Angka tertinggi pada setiap sekolah yakni 300. Ferry tak menyangka ketika datang ke sana, antrean sangat panjang. Tetapi, tidak separah di sekolah sebelumnya. Urutan yang dia terima yakni 120.
"Saya datang pukul 9 pagi saja sudah panjang banget antreannya. Kemudian saya pulang dan itu pun masih banyak orangtua siswa yang datang," ucap Ferry kepada VIVA, Senin, 24 Juni 2019.
Ferry menjadi salah satu orangtua siswa yang mengaku kerepotan dengan sistem ini. Dia membantah jika sistem zonasi yang diterapkan pemerintah dapat mempermudah siswa.
Banyak orangtua siswa yang nyatanya memilih sekolah unggulan dan mengabaikan sistem zonasi. Mereka lebih memilih sekolah unggulan yang jauh ketimbang yang biasa tetapi dekat dengan rumah.
"Teman saya, tinggal di Pondok Gede tetapi mendaftarkan anaknya di SMP 115, Tebet, Jakarta Selatan. Memang anaknya pintar dan sekolah itu unggulan pertama di Jakarta. Jadi tidak benar kalau sekolah unggulan sudah tidak ada lagi. Nyatanya fakta di lapangan seperti itu," ucap Ferry.
***
Penjelasan Menteri Pendidikan
Menteri Pendidikan dan Kebudayaan, Muhadjir Effendy, menjelaskan kisruh Penerimaan Peserta Didik Baru (PPDB) sistem zonasi harusnya tidak perlu terjadi. Hal itu mengacu ada Peraturan Menteri Nomor 51 Tahun 2018 untuk PPDB 2019, sudah ditetapkan sejak beberapa bulan lalu.
Selain itu, terjadinya kekisruhan karena ada masyarakat yang belum mengetahui sosialisasi dengan baik, dan memaksakan keinginannya. Karena itu, Muhadjir berharap agar masyarakat paham bahwa saat ini tidak ada sekolah unggulan.
"Karena itu saya mohon masyarakat mulai menyadari bahwa namanya era sekolah favorit itu sudah selesai. Karena sekarang tidak ada sekolah yang isinya anak-anak tertentu. Terutama yang mereka yang dari proses passing grade, yang relatif homogen, tidak ada sekarang," kata Muhadjir di Gedung DPR, Senin, 24 Juni 2019.

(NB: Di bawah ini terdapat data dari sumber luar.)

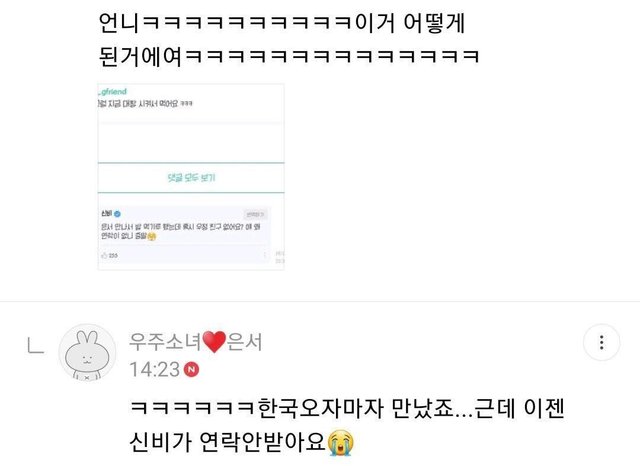Click the 댓글 모두 보기 button
640x466 pixels.
click(191, 178)
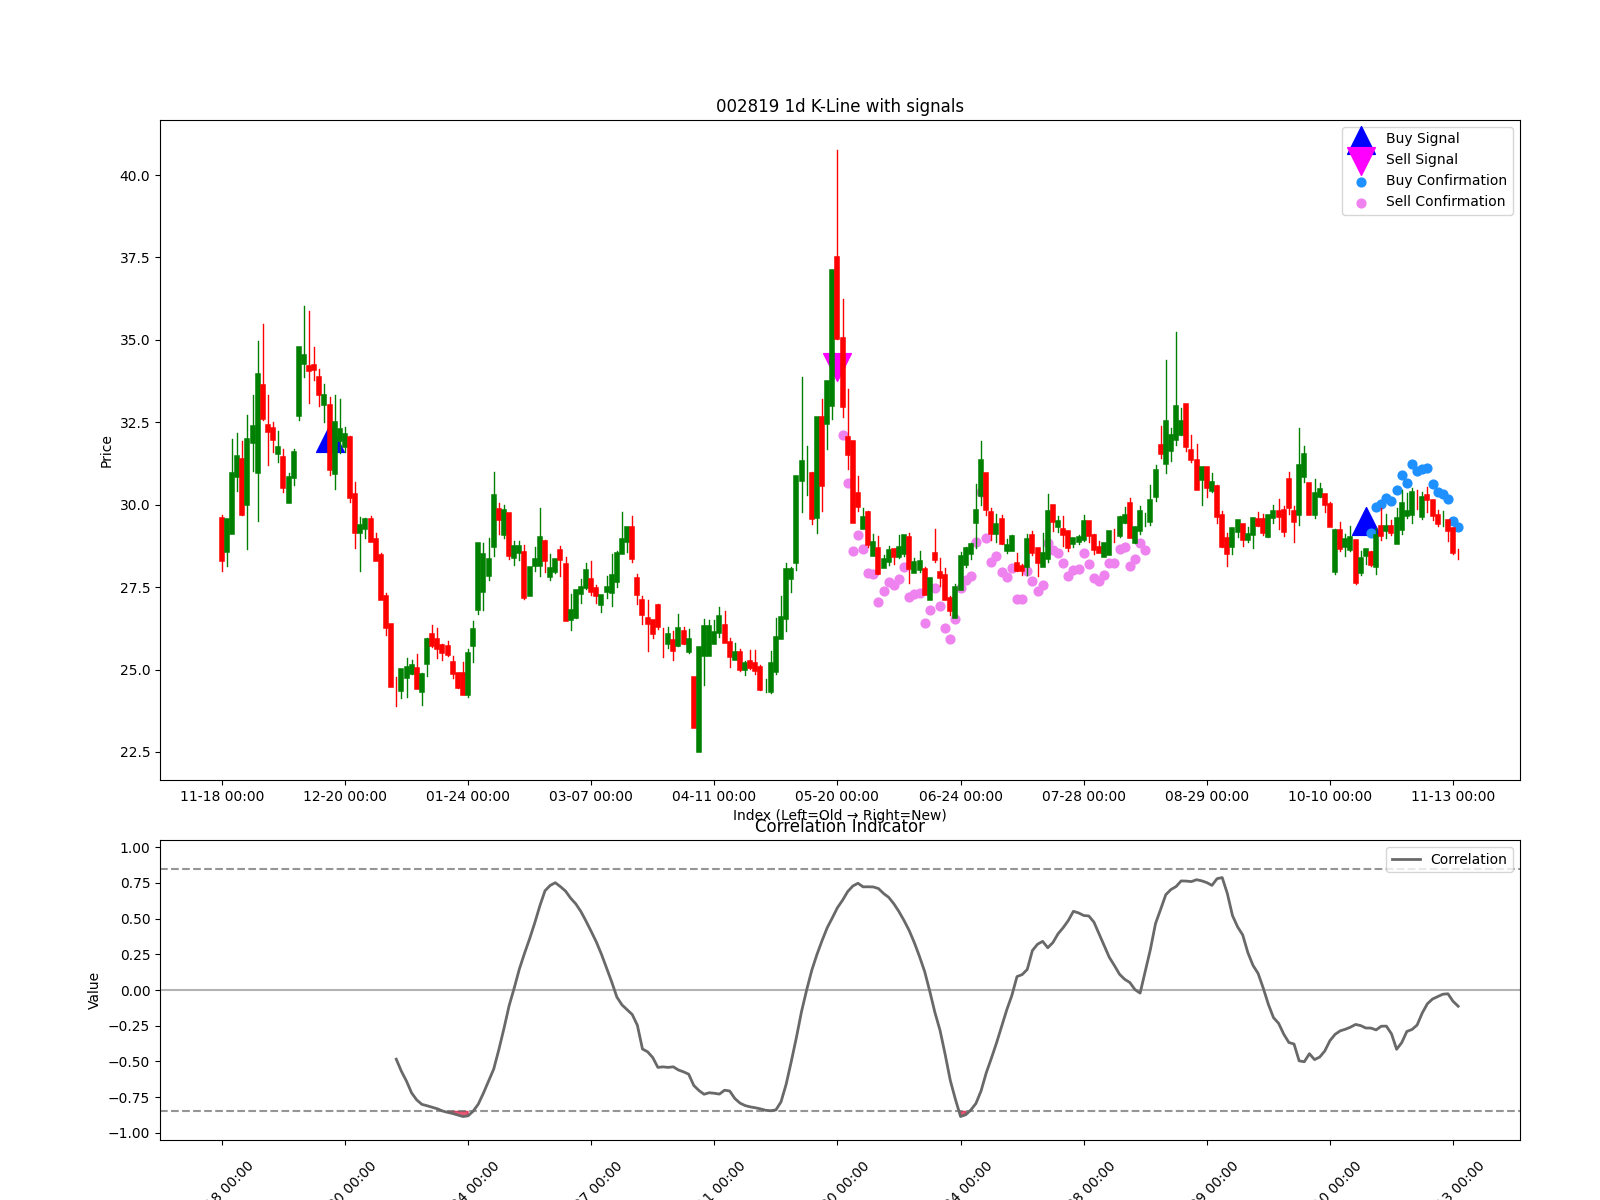Screen dimensions: 1600x1200
Task: Click the 'Value' y-axis label
Action: pos(94,990)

Muhadjir membantah bahwa dalam peraturan sistem zonasi kuotanya diperkecil menjadi 30 persen. Dia menambahkan, sistem ini akan terus dievaluasi. Hasilnya akan segera dilaporkan kepada Presiden Joko Widodo.

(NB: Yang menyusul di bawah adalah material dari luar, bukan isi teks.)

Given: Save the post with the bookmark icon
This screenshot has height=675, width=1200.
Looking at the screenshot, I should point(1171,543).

"Kalau evaluasi akan setiap saat, pasti itu, apa yang kita lakukan sekarang ini kan evaluasi tahun sebelumnya. Apalagi Pak Presiden sudah menganjurkan untuk dievaluasi. Maka setelah ini akan segera dievaluasi, dan saya akan lapor ke Pak Presiden," ujarnya.
Dia menambahkan, sistem zonasi dalam PPDB dianggap sebagai cara yang tepat mengatasi infrastruktur dan penyebaran guru yang belum merata di daerah-daerah di Indonesia. Karena dari zonasi ini akan terlihat jelas mana wilayah yang sudah mendapatkan infrastruktur, guru yang baik dan mana yang belum.

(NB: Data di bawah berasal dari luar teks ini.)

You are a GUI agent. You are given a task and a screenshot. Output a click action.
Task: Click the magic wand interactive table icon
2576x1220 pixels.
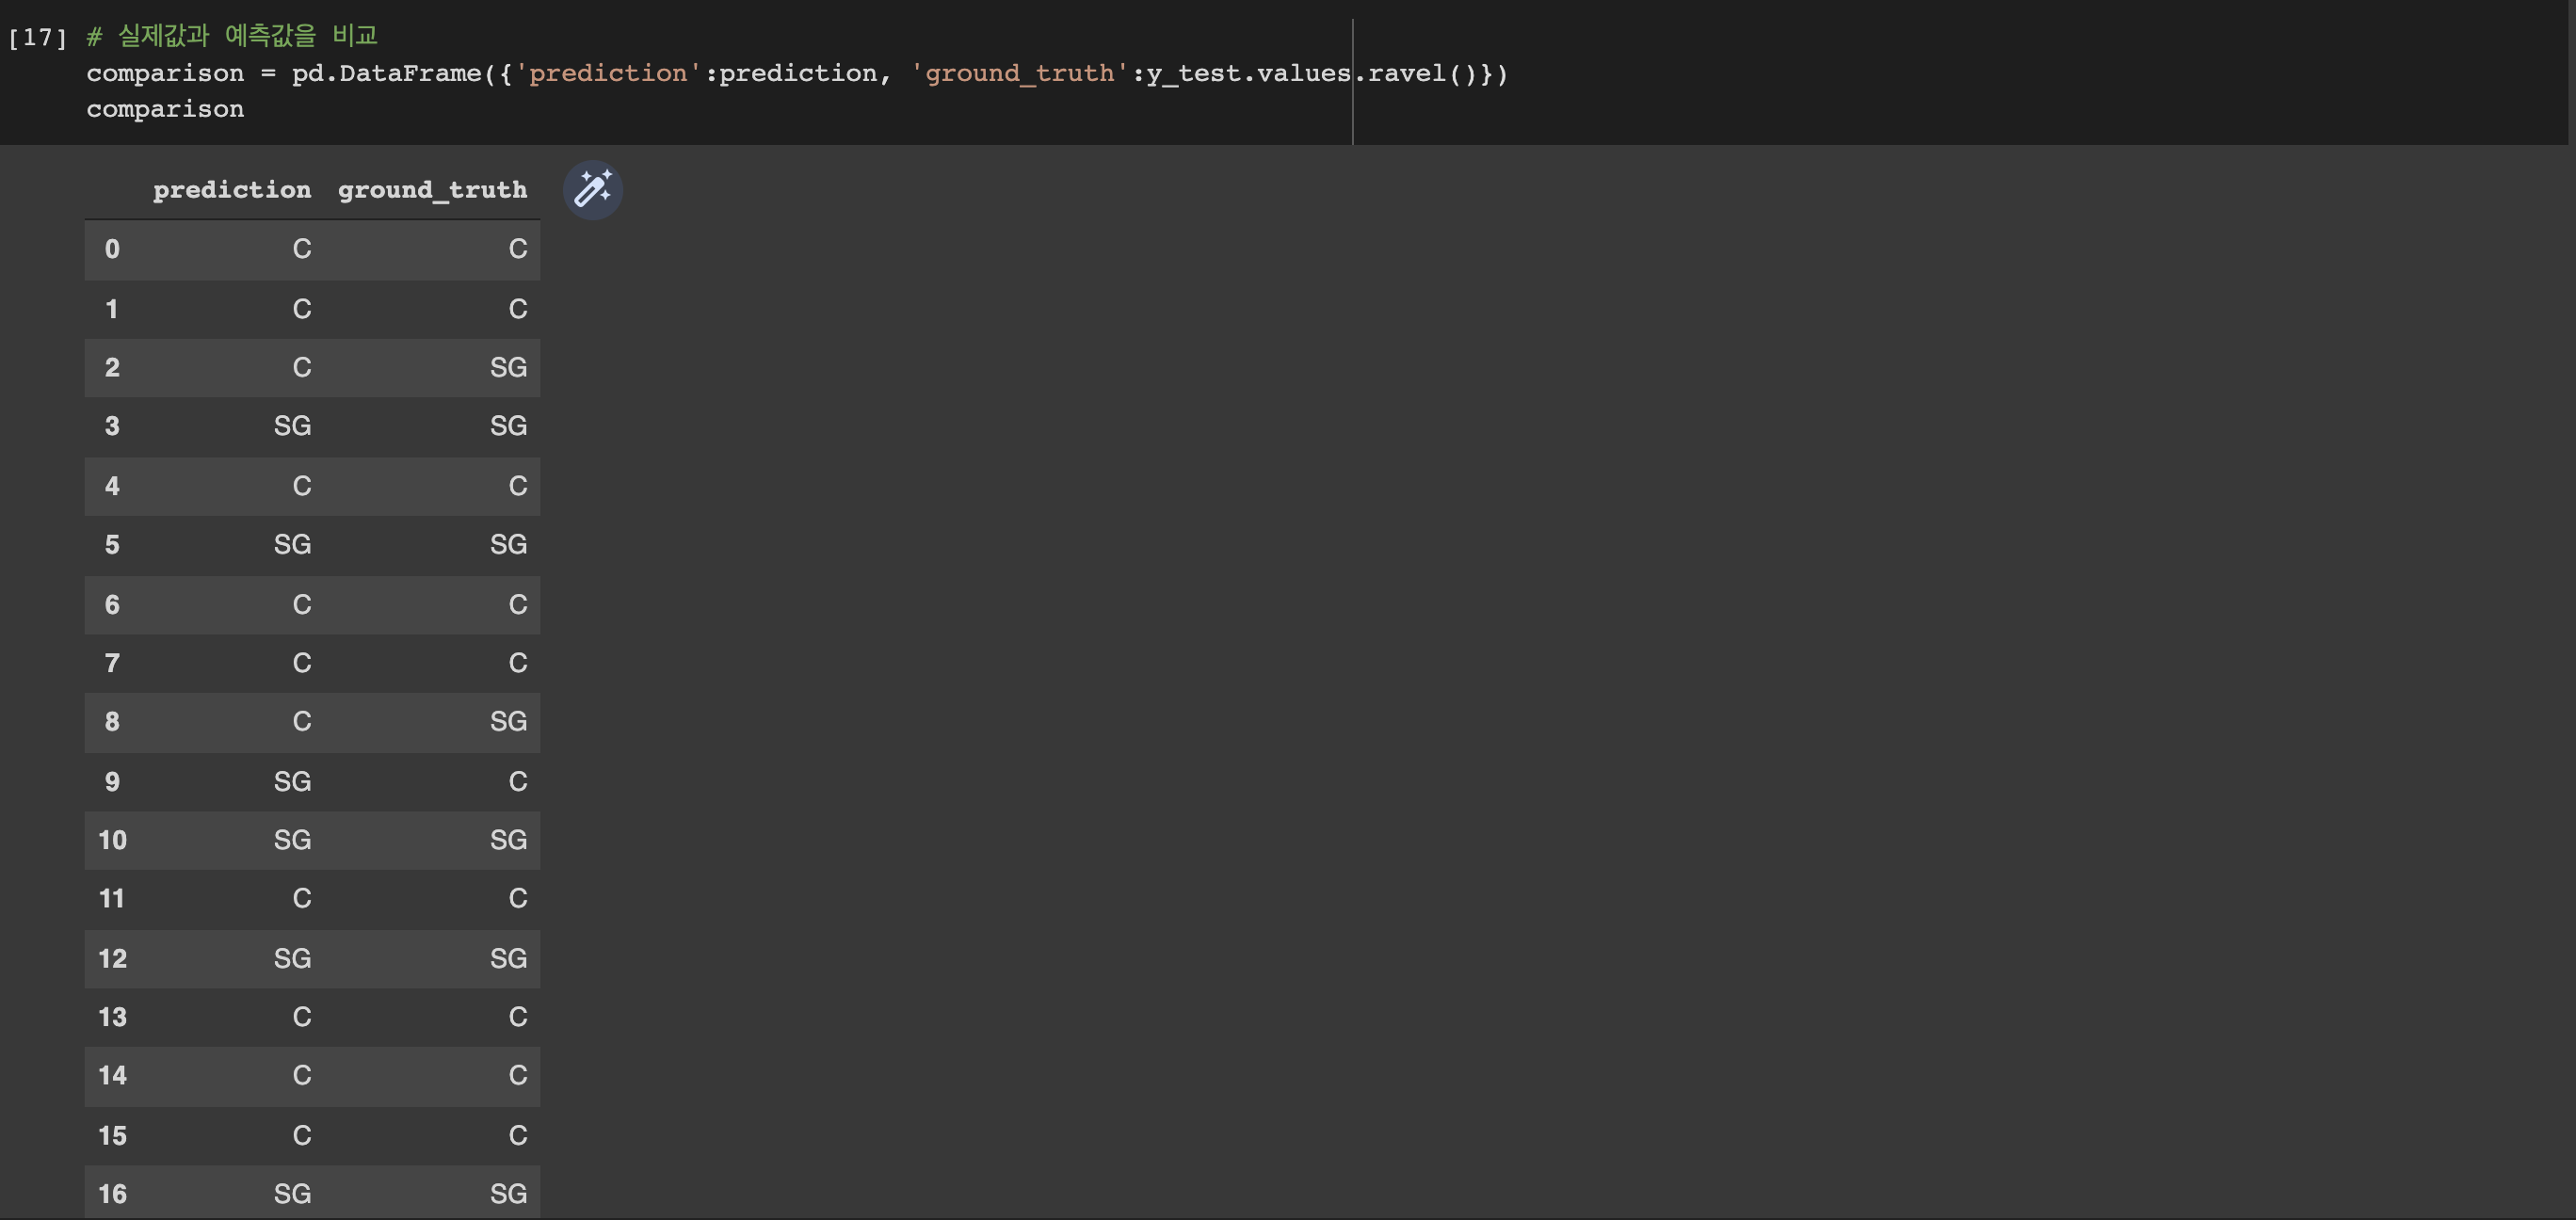[593, 189]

"Kita pecah-pecah ke zona-zona itu jadi lebih tajam, lebih luas. Ibarat wajah kalau dari jauh kelihatan halus, tapi kalau setelah di-close up dekat kelihatan bopeng-bopengnya itu. Ini setelah tahu masalah ini akan kita selesaikan per zona. Mulai dari ketidakmerataan peserta didik, kesenjangan guru, ketidakmerataan guru, jomplangnya antarsekolah," kata Muhadjir.
Menurut Muhadjir, dari Kementerian Keuangan akan ada penambahan anggaran untuk biaya pelatihan guru berbasis zonasi yang diperkirakan dilakukan tahun depan. Karena zonasi ini dilakukan tidak hanya pada siswa tetapi juga pada guru.
"Zonasi ini sifatnya elastis, kalau kapasitas sekolah belum memadai dari jumlah pesertanya, ya dimekarkan. Kalau kelebihan, disempitkan dan dikasih ke zonasi sebelah. Dibikin yang luwes saja," katanya.
Muhadjir memahami adanya masyarakat yang kecewa karena anaknya tidak mendapatkan sekolah negeri yang diinginkan lantaran sistem zonasi. Menurut Muhadjir, masyarakat yang mendapatkan sekolah swasta jangan berkecil hati karena pemerintah daerah diberi kewajiban untuk meningkatkan standar kualitas sekolah swasta agar setara dengan sekolah negeri.
"Sekolah swasta tak boleh semena-mena meskipun dapat limpahan siswa dari sekolah negeri kemudian seenaknya melayani mereka. Karena ada saatnya sekolah swasta yang tak kompetitif bisa kita tutup," tegasnya.
Dari peta zonasi ini, kata Muhadjir, kemungkinan penambahan sekolah negeri baru sangat terbuka lebar. Melalui zonasi ini, masyarakat yang di wilayahnya tidak terdapat sekolah, akan bersuara dan menjadi bahan untuk melakukan penambahan sekolah.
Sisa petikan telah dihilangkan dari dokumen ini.